Wong G T C, Irwin M G
Department of Anaesthesiology, The University of Hong Kong, Room 424, Block K, Queen Mary Hospital, Pokfulam Road, Hong Kong.
Br J Anaesth. 2007 Oct;99(4):474-83. doi: 10.1093/bja/aem237. Epub 2007 Aug 6.

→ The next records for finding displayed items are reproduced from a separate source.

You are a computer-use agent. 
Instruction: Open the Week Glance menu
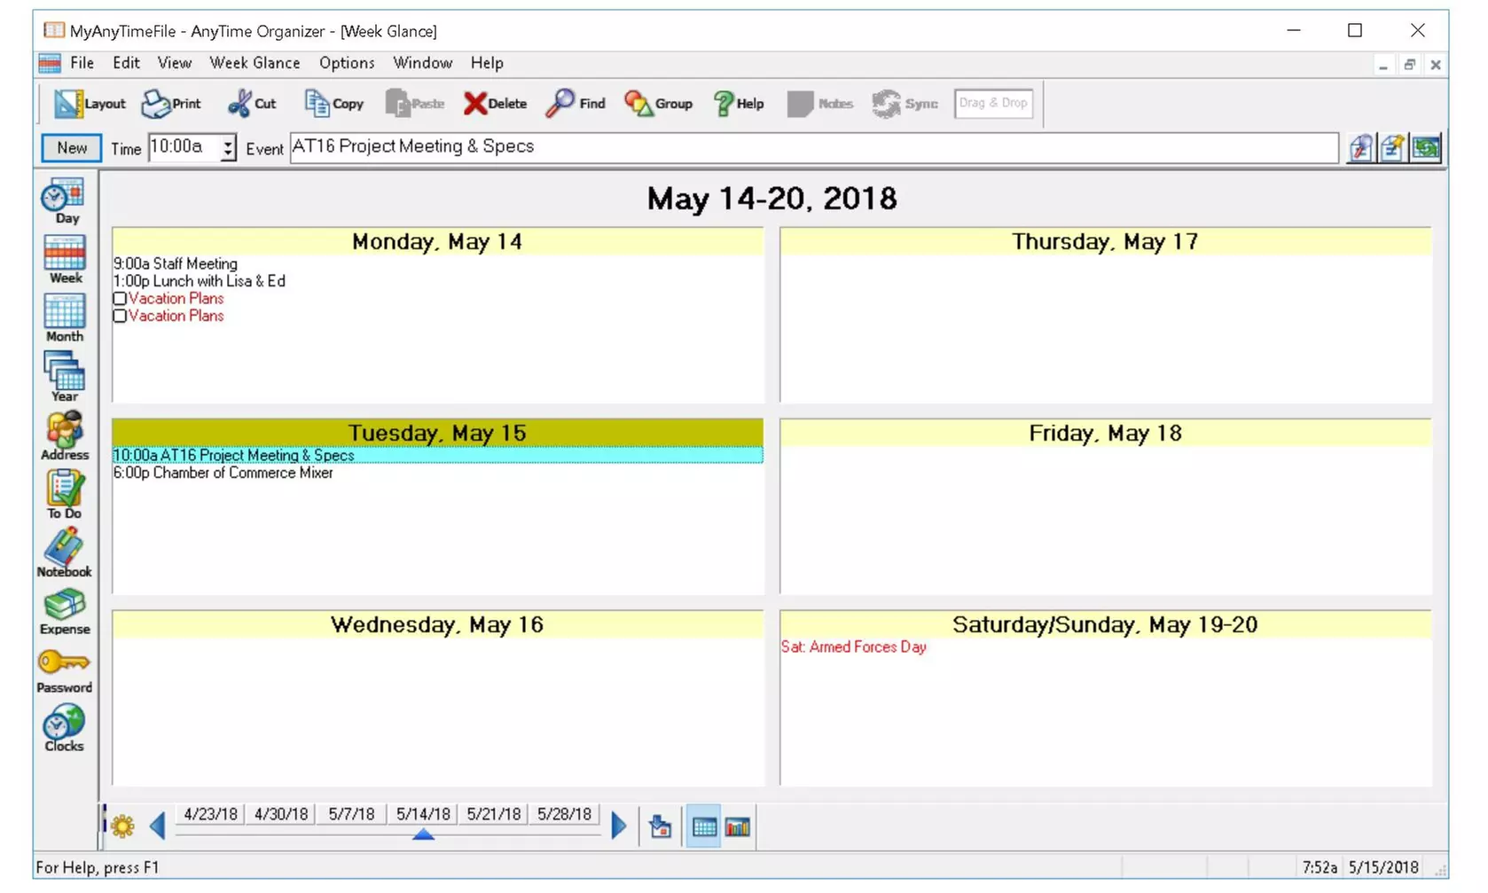pyautogui.click(x=255, y=63)
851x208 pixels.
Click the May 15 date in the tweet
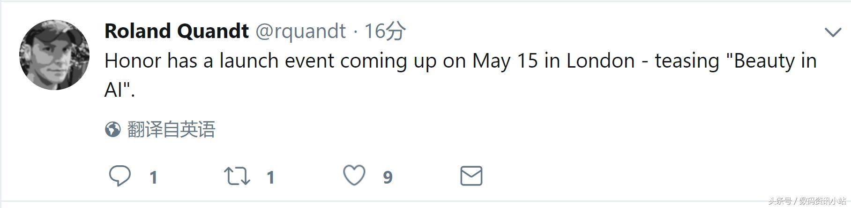point(505,61)
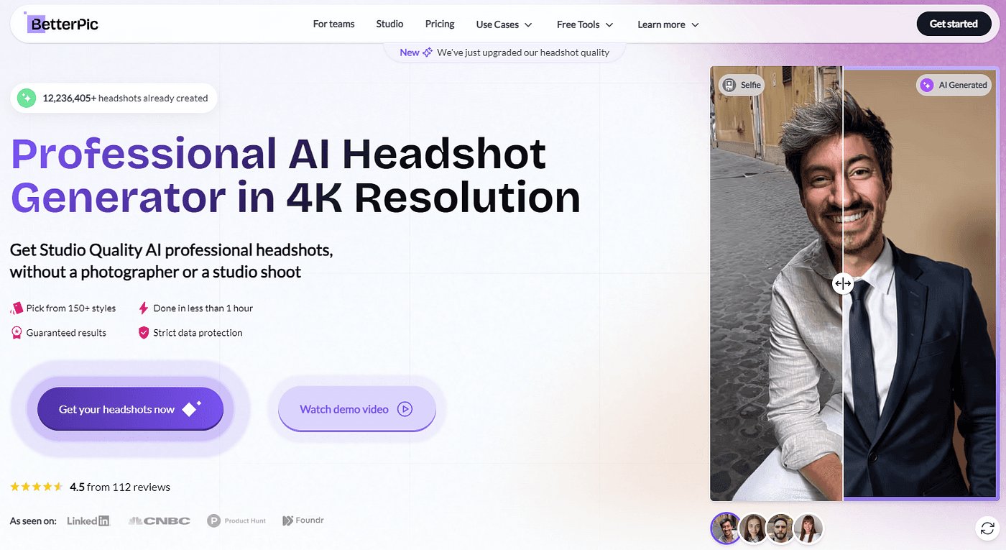Click the Foundr logo
The height and width of the screenshot is (550, 1006).
(303, 520)
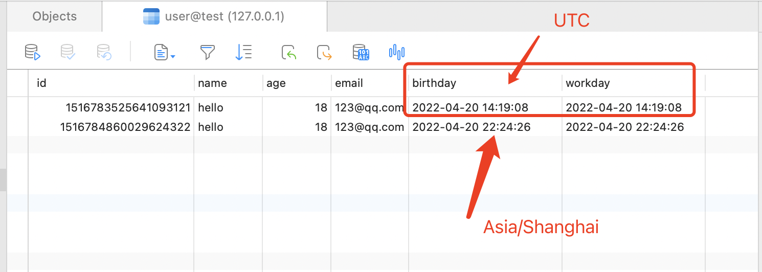
Task: Select the age column header
Action: point(276,83)
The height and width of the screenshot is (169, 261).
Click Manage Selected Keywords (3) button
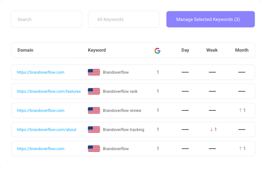[x=210, y=19]
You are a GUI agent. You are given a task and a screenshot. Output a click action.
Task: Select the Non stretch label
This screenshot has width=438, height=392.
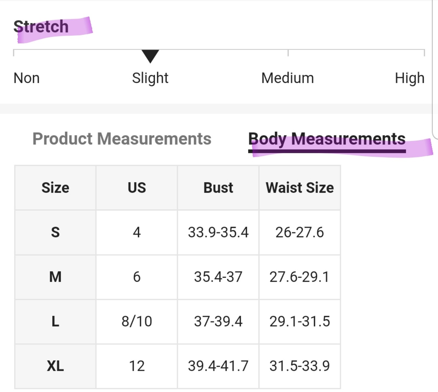[27, 78]
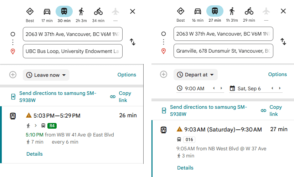This screenshot has width=294, height=177.
Task: Go to the next date after Sat, Sep 6
Action: [x=280, y=88]
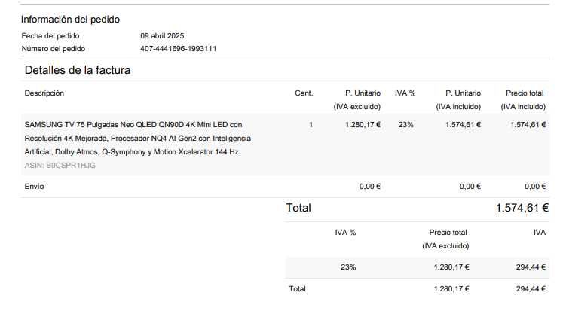Click the "Envío" row label
The width and height of the screenshot is (563, 317).
coord(35,187)
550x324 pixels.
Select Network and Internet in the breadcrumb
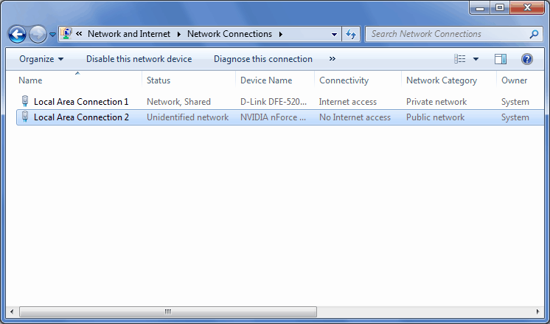pyautogui.click(x=129, y=34)
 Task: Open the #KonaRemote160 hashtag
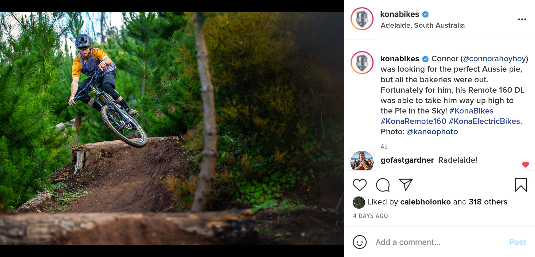(x=413, y=121)

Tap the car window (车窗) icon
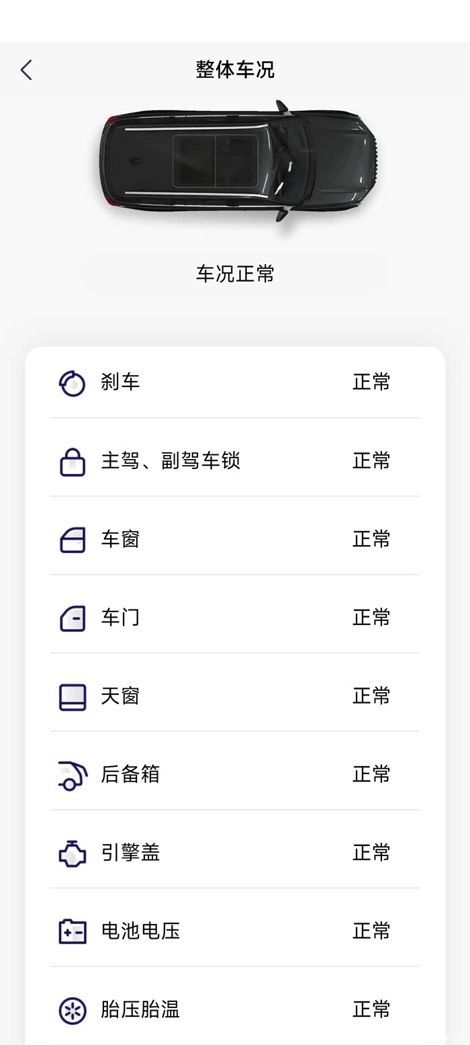72,540
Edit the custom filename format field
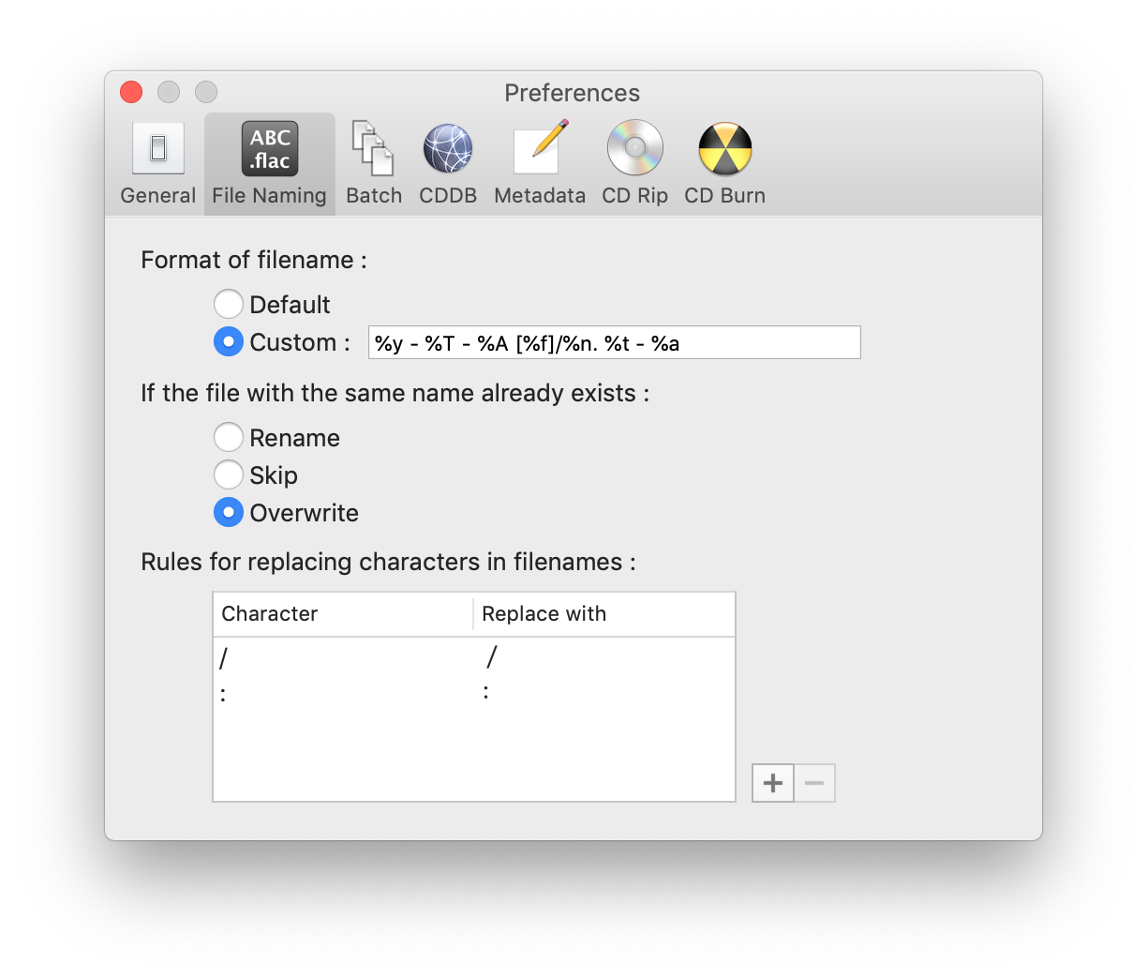Viewport: 1147px width, 979px height. tap(614, 342)
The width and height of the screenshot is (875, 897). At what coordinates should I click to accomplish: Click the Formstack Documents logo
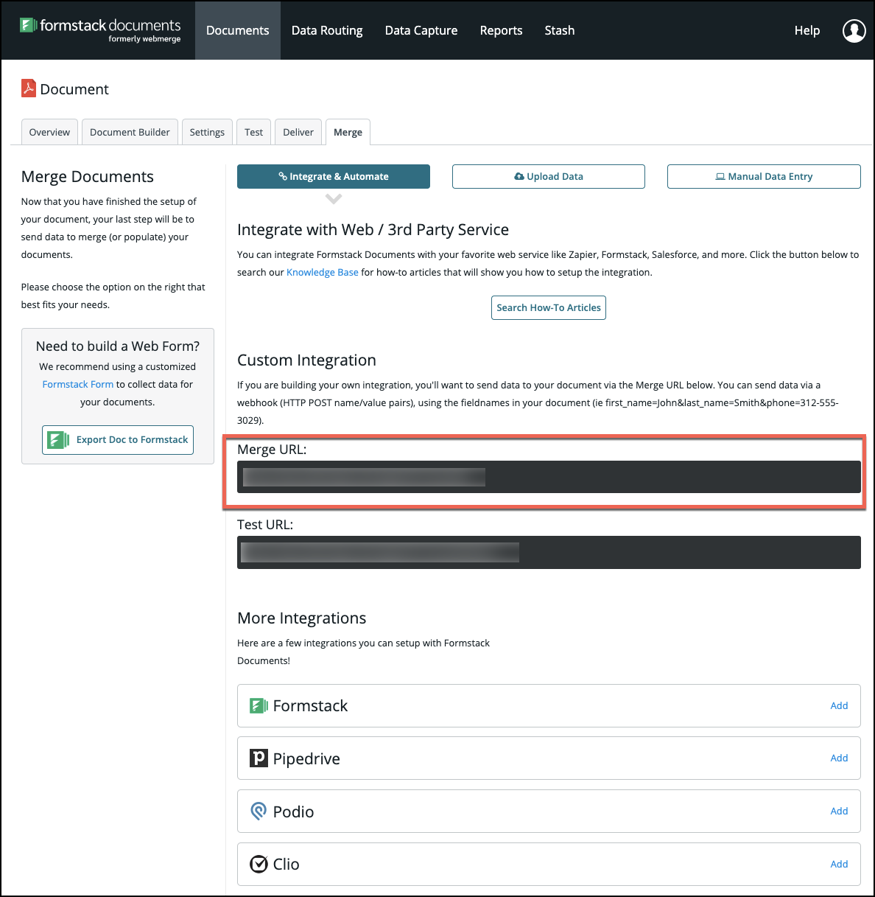pos(100,29)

Interventional radiological procedures involving anaesthesia are generally increasing. Contrast-induced nephropathy (CIN), usually defined as an increase in serum creatinine of 44 micromol litre(-1) (0.5 mg dl(-1)) or a 25% increase from the baseline value 48 h after intravascular injection of contrast media, is a common and potentially serious complication of the use of iodinated contrast media in patients at risk of acute renal injury. It is an important cause of hospital-acquired renal failure, may be a difficult differential diagnosis and the incidence does not appear to have changed over the last few decades. In the general population, the incidence of CIN is estimated to be 1-2%. However, the risk for developing CIN may be as high as 50% in some patient subgroups, such as those with diabetes mellitus and pre-existing renal impairment. The impact of CIN on clinical outcomes has been evaluated most extensively in patients undergoing percutaneous coronary intervention where it is associated with increased mortality both in hospital and at 1 yr. As treatment is limited to supportive measures while awaiting the resolution of the renal impairment, emphasis needs to be directed at prevention.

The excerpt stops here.